TIGERMAN, STANLEY (1930– ), U.S. architect. Born in Chicago, Tigerman studied at mit, and by his own admission "flunked out." From 1950 to 1954, Tigerman served in the U.S. Navy. After his return to civilian life in 1954, he worked for a number of architectural firms. He returned to study architecture at Yale University and graduated with a master's degree in 1961. His first venture on his own was a small firm in Chicago, Tigerman, Rudolph and Young. In 1962 he established a partnership with Norman Koglin, which lasted two years. After 1964 he was the principal of Stanley Tigerman and Associates Ltd., in Chicago and by 2004 was a principal in the Chicago architectural firm of Tigerman McCurry. He has also taught at several universities in the United States.
Tigerman is best known as founding member of the "Chicago Seven" group of architects who challenged the teachings of Ludwig Mies van der Rohe. Tigerman spoke out about the arrogance and prejudices of the American architectural leaders, especially the American Academy in Rome, which resisted having women members for its first 70 years, as well as no Catholics, Jews or people of color as members.
Tigerman was first recognized for his skill with line and later with organic shapes. From the beginning, he was concerned with the social and political aspects of architecture. The housing project Woodlawn Gardens was sensitive to the issue of density and political empowerment of racial minorities who were the presumed tenants of the complex. Tigerman's firm became known for having a large number of people of color on the permanent professional staff. One of his latest commissions was the Illinois Holocaust Museum and Educational Center in Skokie, the home of many Holocaust survivors in the second half of the 20th century. Tigerman also served on the jury for the Jewish Heritage Community Center to be built near Babi-Yar, a Holocaust killing site in Kiev.

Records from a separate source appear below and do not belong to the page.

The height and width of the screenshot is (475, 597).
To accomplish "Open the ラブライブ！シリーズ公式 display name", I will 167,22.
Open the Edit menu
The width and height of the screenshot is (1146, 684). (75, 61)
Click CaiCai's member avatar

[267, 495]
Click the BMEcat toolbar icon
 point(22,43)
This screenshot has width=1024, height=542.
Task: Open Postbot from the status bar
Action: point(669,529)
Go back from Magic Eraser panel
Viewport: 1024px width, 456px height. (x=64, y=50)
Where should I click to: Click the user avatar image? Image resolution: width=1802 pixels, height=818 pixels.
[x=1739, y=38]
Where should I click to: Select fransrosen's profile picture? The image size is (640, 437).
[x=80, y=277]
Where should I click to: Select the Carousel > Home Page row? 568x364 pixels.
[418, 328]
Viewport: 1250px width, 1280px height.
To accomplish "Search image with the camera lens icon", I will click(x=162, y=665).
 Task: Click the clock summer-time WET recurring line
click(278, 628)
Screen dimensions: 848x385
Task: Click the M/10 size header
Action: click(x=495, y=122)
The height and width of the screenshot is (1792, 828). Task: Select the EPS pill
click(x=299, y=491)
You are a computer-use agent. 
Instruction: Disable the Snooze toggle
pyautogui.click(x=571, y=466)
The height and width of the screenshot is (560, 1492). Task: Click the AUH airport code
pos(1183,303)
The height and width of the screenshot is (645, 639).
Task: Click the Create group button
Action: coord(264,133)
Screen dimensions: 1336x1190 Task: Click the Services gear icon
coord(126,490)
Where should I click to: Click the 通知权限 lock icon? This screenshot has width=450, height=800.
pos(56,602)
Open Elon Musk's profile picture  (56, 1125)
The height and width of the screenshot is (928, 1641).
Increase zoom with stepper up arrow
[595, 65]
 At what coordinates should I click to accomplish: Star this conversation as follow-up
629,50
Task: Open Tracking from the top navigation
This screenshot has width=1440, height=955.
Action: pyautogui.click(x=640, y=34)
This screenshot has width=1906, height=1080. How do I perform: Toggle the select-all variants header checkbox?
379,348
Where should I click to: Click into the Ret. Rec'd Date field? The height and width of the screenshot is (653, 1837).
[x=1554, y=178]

He is the author of several books, including Architecture of Exile, The Chicago Tribune Tower Competition and Late Entries; Versus: An American Architect's Alternatives; Stanley Tigerman: Buildings and Projects 1966 – 1989; and The California Condition: A Pregnant Architecture.
Tigerman was chosen to represent the United States at the 1976 and 1980 Venice Biennales and was part of the "New Chicago Architecture" exhibition at the Museo di Castelvecchio in Verona. He received Yale University's first Alumni Arts Award in 1985. In 1976 he was both chairman of the aia Committee on Design and coordinator of the exhibition and book entitled Chicago Architects. In 1989 he was awarded the Dean of Architecture Award, and in 1992 he received the Illinois Academy of Fine Arts Award. In 1996 he received the American Jewish Committee's Cultural Achievement Award. The International Union of Bricklayers and Allied Craftworkers honored Mr. Tigerman with the Louis Sullivan Award in September 2000. In 1990, his work was exhibited at the Art Institute of Chicago.
In 1994, Tigerman and his wife, Eva Maddox, established Archeworks – the multidisciplinary design school in Chicago. Its aim is to bring a social consciousness to the realm of architecture and design.
C. Jencks, The New Paradigm in Architecture (2002); M. Emmanuel, Contemporary Architects (1980); R.A.M. Stern, Modern Classicism (1988).